City Council schedules plastic bag hearing for April 30

April 17, 2012

By Warren Kagarise

In a push to collect more input on a proposal to outlaw plastic bags at Issaquah businesses, the City Council scheduled another opportunity for the public to comment on the proposed ban.

Supporters said a plastic bag ban could reduce landfill waste and marine pollution. Opponents said the legislation could lead to lost plastics manufacturing jobs in the region.

Get involved

City Council special meeting

  • Agenda: plastic bag ban proposal public hearing
  • 7 p.m. April 30
  • Council Chambers, City Hall South
  • 135 E. Sunset Way
  • In the meantime, citizens can complete a survey and submit comments about the legislation at the municipal website, www.ci.issaquah.wa.us.

Citizens can comment on the proposed plastic bag ban at a special meeting and public hearing April 30. The council is not expected to reach a decision on the legislation at the meeting.

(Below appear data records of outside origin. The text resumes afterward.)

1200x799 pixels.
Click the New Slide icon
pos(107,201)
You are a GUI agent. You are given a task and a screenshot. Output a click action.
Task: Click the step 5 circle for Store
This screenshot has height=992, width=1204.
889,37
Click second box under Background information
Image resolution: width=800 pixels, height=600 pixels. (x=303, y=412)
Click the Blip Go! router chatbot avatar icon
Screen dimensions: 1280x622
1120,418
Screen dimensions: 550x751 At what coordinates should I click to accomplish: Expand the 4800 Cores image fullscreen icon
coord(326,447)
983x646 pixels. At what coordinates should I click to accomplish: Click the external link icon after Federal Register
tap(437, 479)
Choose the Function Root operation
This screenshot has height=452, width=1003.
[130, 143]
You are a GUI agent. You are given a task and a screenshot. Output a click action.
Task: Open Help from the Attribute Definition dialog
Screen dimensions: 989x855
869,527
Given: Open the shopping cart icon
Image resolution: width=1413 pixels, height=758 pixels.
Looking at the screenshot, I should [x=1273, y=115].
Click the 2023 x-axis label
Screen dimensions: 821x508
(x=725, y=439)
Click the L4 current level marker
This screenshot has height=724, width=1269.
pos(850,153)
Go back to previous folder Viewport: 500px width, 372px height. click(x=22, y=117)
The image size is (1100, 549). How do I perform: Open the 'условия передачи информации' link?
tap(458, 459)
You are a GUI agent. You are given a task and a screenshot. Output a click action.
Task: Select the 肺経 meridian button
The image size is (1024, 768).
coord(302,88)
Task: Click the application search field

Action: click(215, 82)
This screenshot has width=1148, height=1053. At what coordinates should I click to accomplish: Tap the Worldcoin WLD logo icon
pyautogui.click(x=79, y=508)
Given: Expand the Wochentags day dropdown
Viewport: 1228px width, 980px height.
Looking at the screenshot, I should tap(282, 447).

The plastic bag ban proponent, Councilman Mark Mullet, shepherded the legislation through committee and to the council for discussion and, perhaps, a decision April 2.

But after listening to comments from environmental organizations and plastics manufacturers — but only a handful of remarks from city residents — council members delayed action.

The local proposal mimics an ordinance in Seattle and is similar to legislation in Bellingham, Edmonds and Mukilteo.

In addition to limiting most plastic bags, the legislation requires retail stores to collect 5 cents for each paper bag provided to customers. The fee is meant to help retailers offset the cost of the change.

The proposed ordinance contains exemptions for bakery items, bulk foods, meat, produce, dry cleaning, newspapers, small hardware items and takeout foods.

Mayor Ava Frisinger, a self-described longtime user of reusable bags, said the proposal is a next step since the city enacted a comprehensive food packaging ordinance in November 2009. (The mayor only casts a vote on council decisions in order to break a tie.)

“I think that banning plastic bags would fit with the community’s desire to protect the environment in a manner that went along with the banning of Styrofoam containers,” she said April 11.